**Raw records**

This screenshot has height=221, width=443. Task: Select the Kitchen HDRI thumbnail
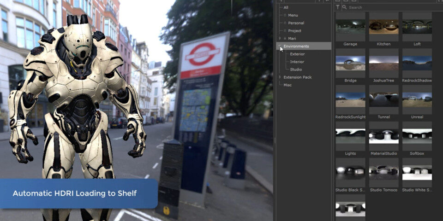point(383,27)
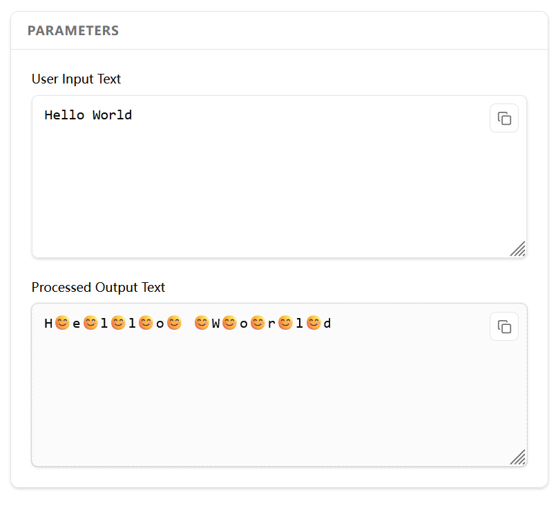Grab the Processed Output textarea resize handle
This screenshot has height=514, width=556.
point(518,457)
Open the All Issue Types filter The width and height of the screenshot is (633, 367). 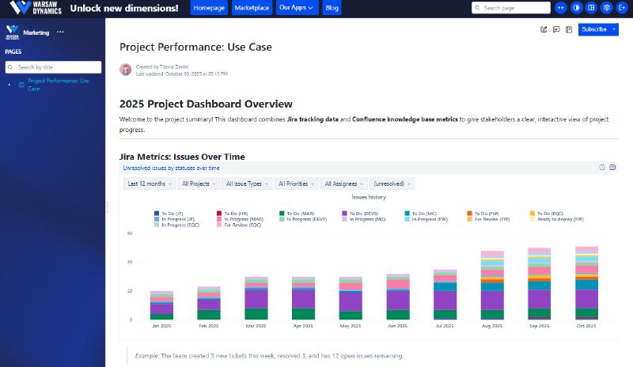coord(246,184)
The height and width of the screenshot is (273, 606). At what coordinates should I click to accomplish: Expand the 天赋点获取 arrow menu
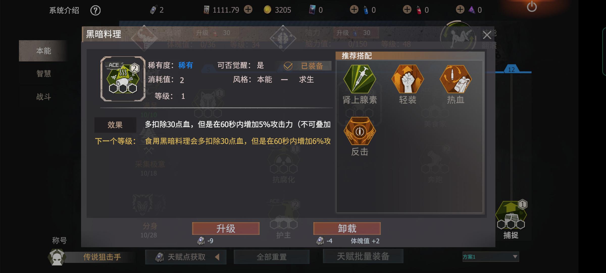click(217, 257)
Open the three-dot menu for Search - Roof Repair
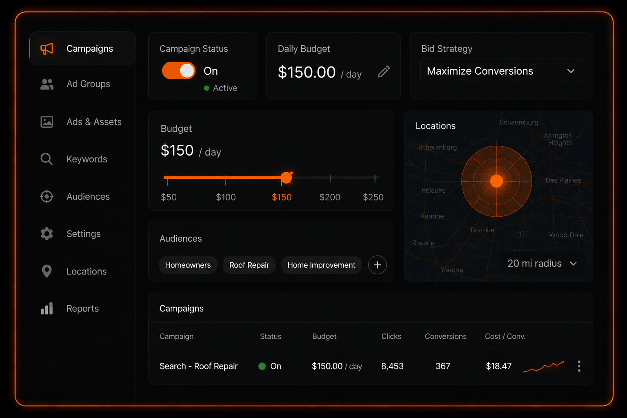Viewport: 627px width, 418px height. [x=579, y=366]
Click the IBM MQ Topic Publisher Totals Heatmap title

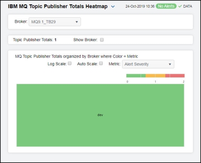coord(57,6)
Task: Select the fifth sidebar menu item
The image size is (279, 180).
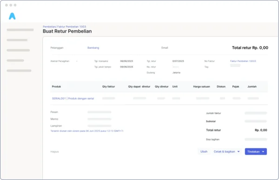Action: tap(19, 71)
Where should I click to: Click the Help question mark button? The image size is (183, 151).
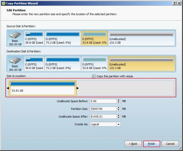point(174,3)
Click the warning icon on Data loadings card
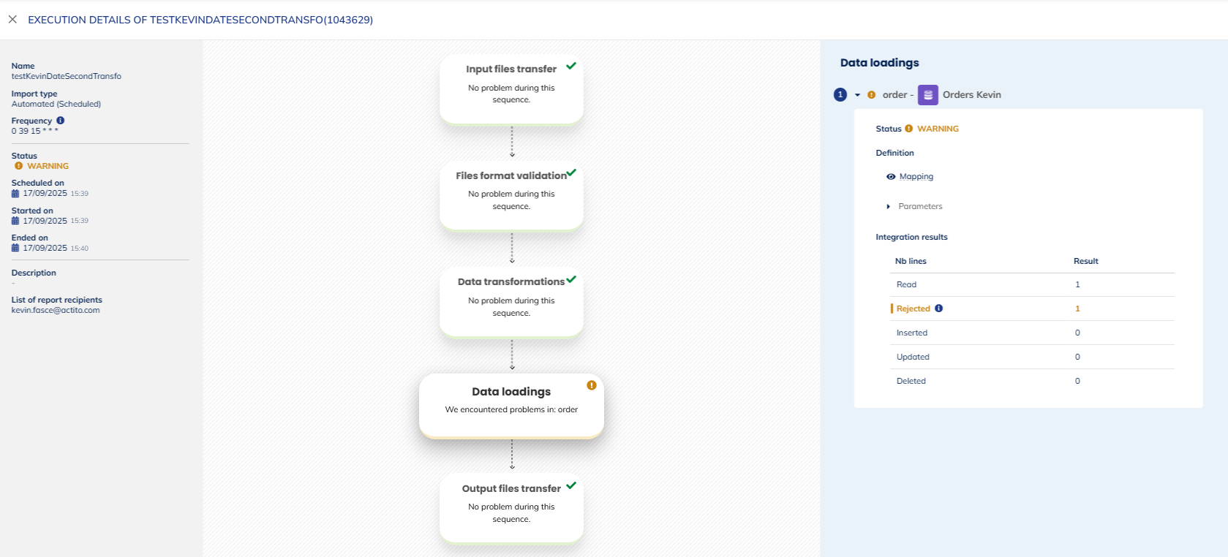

**Work to do**
Could you reproduce, word for word, the lines of the listing from the one containing "Open the three-dot" through the end of the listing, leaving out the pictures?

**Response to the exercise**
Open the three-dot menu for Search - Roof Repair
Viewport: 627px width, 418px height. [x=579, y=366]
Click the IBM MQ Topic Publisher Totals Heatmap title

coord(57,6)
Task: Select the fifth sidebar menu item
The image size is (279, 180).
Action: tap(19, 71)
Where should I click to: Click the Help question mark button? The image size is (183, 151).
point(174,3)
Click the warning icon on Data loadings card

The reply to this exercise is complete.